From This Wicked Patch of Dust
Publication Year: 2011
Spanning four decades, this is a story of a family’s struggle to become American and yet not be pulled apart by a maelstrom of cultural forces. As a young adult, daughter Julieta is disenchanted with Catholicism and converts to Islam. Youngest son Ismael, always the bookworm, is accepted to Harvard but feels out of place in the Northeast where he meets and marries a Jewish woman. The other boys—Marcos and Francisco—toil in their father’s old apartment buildings, serving as the cheap labor to fuel the family’s rise to the middle class. Over time, Francisco isolates himself in El Paso while Marcos eventually leaves to become a teacher, but then returns, struggling with a deep bitterness about his work and marriage. Through it all, Pilar clings to the idea of her family and tries to hold it together as her husband’s health begins to fail.

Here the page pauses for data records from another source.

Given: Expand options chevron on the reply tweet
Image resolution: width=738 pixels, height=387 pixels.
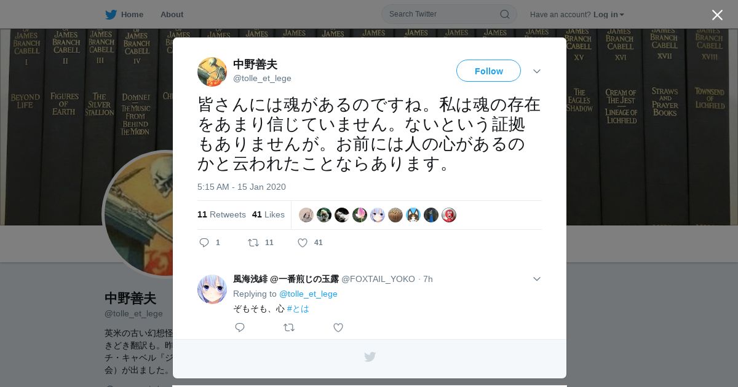Looking at the screenshot, I should [537, 279].
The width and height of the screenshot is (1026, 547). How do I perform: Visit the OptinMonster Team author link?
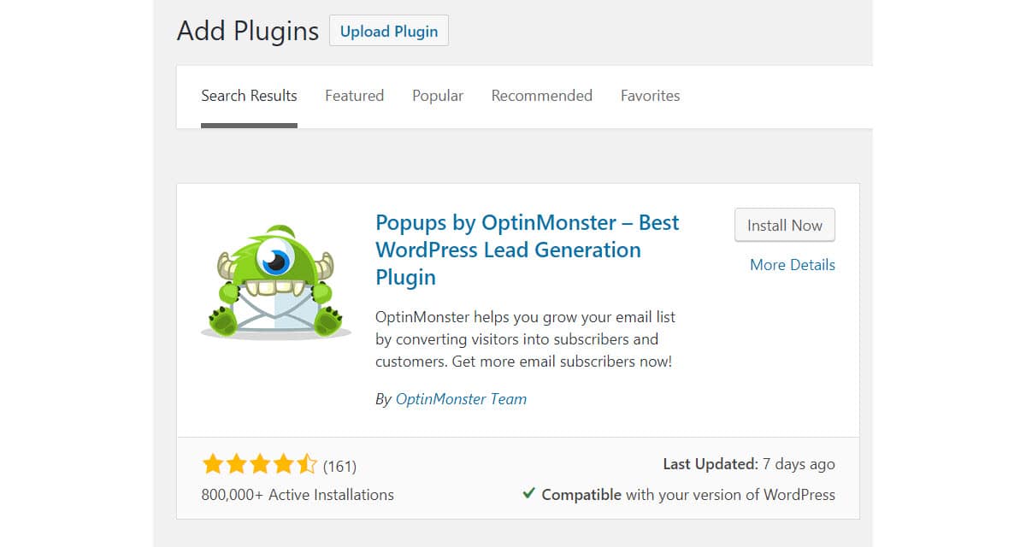pos(461,399)
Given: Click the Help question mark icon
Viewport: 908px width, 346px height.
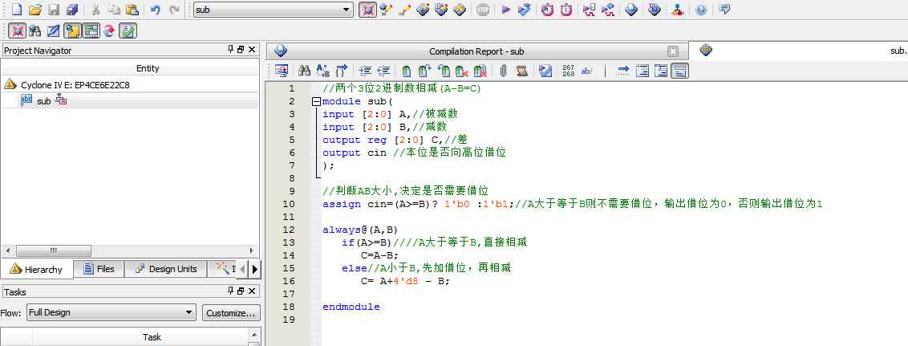Looking at the screenshot, I should click(x=700, y=10).
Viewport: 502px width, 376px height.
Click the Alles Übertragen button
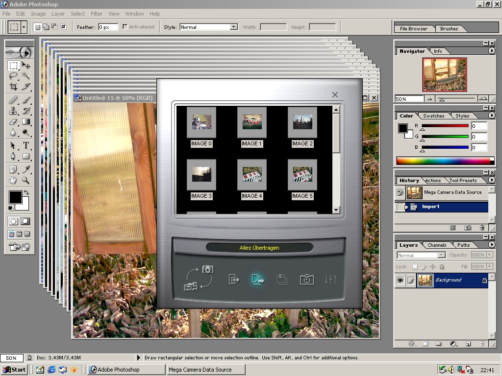point(259,248)
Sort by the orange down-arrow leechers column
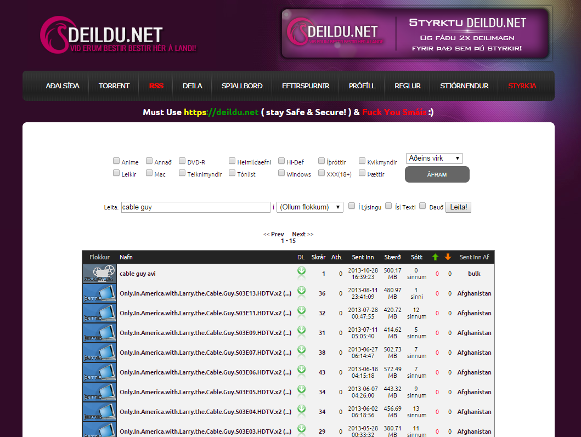The image size is (581, 437). coord(448,257)
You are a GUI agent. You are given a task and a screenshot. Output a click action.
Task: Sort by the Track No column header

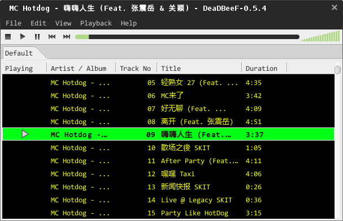coord(136,68)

This backdrop is then shaken to its core by the historic events of 2001 in New York City. The aftermath sends shockwaves through this newly American family. Bitter conflicts erupt between siblings and the physical and cultural spaces between them threaten to tear them apart. Will their shared history and once-common dreams be enough to hold together a family from Ysleta, this wicked patch of dust?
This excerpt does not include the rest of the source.